Nach dem Wortlaut von Artikel 8 Absatz 4 der Richtlinie 91/439 kann ein
Mitgliedstaat es ablehnen, die Gültigkeit eines Führerscheins anzuerkennen, der
von einem anderen Mitgliedstaat einer Person ausgestellt wurde, auf die in
seinem Hoheitsgebiet eine der in Absatz 2 dieses Artikels genannten Maßnahmen
angewendet wurde. Da diese Bestimmung eng auszulegen ist, kann sich ein
Mitgliedstaat nicht auf sie berufen, um einer Person, auf die in seinem
Hoheitsgebiet eine Maßnahme des Entzugs oder der Aufhebung einer früher von ihm
erteilten Fahrerlaubnis angewendet wurde, auf unbestimmte Zeit die Anerkennung
der Gültigkeit eines Führerscheins zu versagen, der ihr möglicherweise später
von einem anderen Mitgliedstaat ausgestellt wird.
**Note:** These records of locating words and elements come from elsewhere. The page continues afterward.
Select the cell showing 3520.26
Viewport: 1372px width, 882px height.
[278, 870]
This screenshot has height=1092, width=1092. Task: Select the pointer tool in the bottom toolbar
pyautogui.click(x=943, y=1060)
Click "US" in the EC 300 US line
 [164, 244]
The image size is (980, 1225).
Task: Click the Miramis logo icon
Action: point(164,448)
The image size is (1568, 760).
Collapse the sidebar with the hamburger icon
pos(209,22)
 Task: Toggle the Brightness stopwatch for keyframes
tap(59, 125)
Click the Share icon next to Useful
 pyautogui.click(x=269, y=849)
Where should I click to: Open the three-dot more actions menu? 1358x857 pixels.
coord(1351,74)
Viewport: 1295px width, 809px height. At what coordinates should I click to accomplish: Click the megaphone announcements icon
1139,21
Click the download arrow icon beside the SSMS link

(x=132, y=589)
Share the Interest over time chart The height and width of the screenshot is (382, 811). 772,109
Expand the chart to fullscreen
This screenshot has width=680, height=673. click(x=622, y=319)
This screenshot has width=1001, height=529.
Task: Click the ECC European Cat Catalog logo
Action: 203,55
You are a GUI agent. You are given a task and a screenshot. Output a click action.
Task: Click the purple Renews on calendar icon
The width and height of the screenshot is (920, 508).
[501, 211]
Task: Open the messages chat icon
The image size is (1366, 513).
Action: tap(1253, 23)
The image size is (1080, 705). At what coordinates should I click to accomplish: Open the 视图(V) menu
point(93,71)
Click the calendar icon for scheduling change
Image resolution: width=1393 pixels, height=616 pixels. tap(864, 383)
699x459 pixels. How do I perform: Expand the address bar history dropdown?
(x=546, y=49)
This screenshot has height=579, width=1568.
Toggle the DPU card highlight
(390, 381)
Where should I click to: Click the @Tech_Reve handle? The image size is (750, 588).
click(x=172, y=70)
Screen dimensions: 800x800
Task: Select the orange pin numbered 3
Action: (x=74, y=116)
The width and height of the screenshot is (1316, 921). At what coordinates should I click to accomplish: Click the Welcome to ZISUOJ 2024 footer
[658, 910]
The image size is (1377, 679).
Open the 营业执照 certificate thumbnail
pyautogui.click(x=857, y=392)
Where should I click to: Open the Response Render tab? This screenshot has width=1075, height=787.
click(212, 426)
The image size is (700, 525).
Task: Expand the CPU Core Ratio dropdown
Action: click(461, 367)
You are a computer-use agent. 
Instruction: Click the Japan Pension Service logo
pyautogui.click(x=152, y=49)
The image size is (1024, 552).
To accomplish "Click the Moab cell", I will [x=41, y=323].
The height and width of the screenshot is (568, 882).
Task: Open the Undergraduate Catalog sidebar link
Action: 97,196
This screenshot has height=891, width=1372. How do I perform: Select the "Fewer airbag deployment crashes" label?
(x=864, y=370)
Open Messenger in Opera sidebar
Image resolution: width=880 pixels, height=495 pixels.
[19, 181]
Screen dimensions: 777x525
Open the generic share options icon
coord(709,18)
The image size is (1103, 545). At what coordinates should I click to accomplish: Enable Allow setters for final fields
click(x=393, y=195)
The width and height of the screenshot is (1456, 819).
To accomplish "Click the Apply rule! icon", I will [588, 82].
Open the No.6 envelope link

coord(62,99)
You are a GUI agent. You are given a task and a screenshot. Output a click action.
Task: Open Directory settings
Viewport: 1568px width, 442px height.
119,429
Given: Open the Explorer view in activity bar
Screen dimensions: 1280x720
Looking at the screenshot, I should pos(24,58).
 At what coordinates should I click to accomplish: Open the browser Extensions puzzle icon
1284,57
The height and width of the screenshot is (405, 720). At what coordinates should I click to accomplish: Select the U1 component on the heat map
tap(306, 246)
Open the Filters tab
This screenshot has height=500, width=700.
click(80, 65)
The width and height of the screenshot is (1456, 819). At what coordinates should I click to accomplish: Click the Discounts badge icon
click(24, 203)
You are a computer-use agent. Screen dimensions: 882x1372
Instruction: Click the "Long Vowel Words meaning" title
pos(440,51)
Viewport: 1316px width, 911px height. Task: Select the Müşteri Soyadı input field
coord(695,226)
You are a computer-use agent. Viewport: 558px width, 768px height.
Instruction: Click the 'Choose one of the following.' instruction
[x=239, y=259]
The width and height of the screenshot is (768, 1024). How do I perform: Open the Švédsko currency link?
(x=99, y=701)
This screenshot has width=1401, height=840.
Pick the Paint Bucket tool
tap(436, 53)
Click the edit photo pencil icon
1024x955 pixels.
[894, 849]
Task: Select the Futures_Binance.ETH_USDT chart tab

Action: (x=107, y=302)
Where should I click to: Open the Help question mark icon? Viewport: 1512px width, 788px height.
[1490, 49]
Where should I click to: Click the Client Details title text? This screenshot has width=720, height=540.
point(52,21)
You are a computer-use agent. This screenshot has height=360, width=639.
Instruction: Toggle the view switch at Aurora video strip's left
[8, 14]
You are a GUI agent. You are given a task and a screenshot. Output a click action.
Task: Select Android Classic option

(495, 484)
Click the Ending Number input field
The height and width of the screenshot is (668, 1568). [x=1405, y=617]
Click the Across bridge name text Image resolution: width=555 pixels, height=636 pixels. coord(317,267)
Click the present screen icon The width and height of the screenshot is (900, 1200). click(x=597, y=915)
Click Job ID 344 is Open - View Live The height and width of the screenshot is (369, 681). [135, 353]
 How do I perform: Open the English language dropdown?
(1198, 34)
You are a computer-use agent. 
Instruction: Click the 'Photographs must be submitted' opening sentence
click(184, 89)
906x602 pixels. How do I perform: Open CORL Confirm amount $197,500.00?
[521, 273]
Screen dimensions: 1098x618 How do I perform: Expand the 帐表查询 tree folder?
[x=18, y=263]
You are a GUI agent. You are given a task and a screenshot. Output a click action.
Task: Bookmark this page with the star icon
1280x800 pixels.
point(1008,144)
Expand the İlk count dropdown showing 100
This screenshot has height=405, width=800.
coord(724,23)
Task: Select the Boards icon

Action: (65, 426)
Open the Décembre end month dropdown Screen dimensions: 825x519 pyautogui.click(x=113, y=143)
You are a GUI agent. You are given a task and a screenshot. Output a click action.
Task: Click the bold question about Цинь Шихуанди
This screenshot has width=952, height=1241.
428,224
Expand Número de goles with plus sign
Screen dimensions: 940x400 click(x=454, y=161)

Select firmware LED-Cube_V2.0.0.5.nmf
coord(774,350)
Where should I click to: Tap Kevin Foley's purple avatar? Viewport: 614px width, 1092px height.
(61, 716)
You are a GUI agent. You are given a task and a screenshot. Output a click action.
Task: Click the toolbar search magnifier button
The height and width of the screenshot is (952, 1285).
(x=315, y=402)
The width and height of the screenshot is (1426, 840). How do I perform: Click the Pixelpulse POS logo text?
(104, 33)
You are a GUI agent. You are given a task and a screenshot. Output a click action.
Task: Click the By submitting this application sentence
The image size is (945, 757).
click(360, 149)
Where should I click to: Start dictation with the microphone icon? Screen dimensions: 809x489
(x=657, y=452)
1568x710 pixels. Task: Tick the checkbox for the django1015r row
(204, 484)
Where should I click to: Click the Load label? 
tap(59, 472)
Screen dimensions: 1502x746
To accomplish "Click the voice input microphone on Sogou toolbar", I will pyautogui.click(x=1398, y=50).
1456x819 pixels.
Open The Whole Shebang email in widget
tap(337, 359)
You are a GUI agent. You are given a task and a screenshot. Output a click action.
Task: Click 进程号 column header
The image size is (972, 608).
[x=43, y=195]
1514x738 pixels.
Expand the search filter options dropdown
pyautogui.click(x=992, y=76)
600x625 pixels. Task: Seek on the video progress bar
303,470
Ist nämlich die zusätzlich zu
der fraglichen Maßnahme angeordnete Sperrfrist für die Neuerteilung der
Fahrerlaubnis im Hoheitsgebiet eines Mitgliedstaats bereits abgelaufen, so
verbietet es Artikel 1 Absatz 2 in Verbindung mit Artikel 8 Absatz 4 der
Richtlinie 91/439 diesem Mitgliedstaat, weiterhin die Anerkennung der Gültigkeit
eines Führerscheins, der dem Betroffenen später von einem anderen Mitgliedstaat
ausgestellt worden ist, abzulehnen.
Gegen diese Schlussfolgerung lässt sich nicht einwenden, dass die anwendbaren
nationalen Vorschriften, insbesondere §28 FeV 1999, gerade darauf abzielen, die
zeitlichen Wirkungen einer Maßnahme des Entzugs oder der Aufhebung einer
früheren Fahrerlaubnis auf unbestimmte Zeit zu verlängern und den deutschen
Behörden die Zuständigkeit für die Neuerteilung der Fahrerlaubnis vorzubehalten.
Wie der Generalanwalt in Nummer 75 seiner Schlussanträge ausgeführt hat, wäre es
die Negation des Grundsatzes der gegenseitigen Anerkennung der Führerscheine
selbst, der den Schlussstein des mit der Richtlinie 91/439 eingeführten Systems
darstellt, wenn man einen Mitgliedstaat für berechtigt hielte, die Anerkennung
eines von einem anderen Mitgliedstaat ausgestellten Führerscheins unter Berufung
auf seine nationalen Vorschriften unbegrenzt zu verweigern.
Nach alledem ist auf den zweiten Teil der Vorlagefrage zu antworten, dass
Artikel 1 Absatz 2 in Verbindung mit Artikel 8 Absatz 4 der Richtlinie 91/439 so
auszulegen ist, dass ein Mitgliedstaat die Anerkennung der Gültigkeit eines von
einem anderen Mitgliedstaat ausgestellten Führerscheins nicht deshalb ablehnen
darf, weil im Hoheitsgebiet des erstgenannten Mitgliedstaats auf den Inhaber des
Führerscheins eine Maßnahme des Entzugs oder der Aufhebung einer von diesem
Staat erteilten Fahrerlaubnis angewendet wurde, wenn die zusammen mit dieser
Maßnahme angeordnete Sperrfrist für die Neuerteilung der Fahrerlaubnis in diesem
Mitgliedstaat abgelaufen war, bevor der Führerschein von dem anderen
Mitgliedstaat ausgestellt worden ist.
Kosten
Die Auslagen der deutschen, der italienischen und der niederländischen Regierung
sowie der Kommission, die Erklärungen vor dem Gerichtshof abgegeben haben, sind
nicht erstattungsfähig. Für die Beteiligten des Ausgangsverfahrens ist das
Verfahren Teil des bei dem vorlegenden Gericht anhängigen Verfahrens; die
Kostenentscheidung ist daher Sache dieses Gerichts.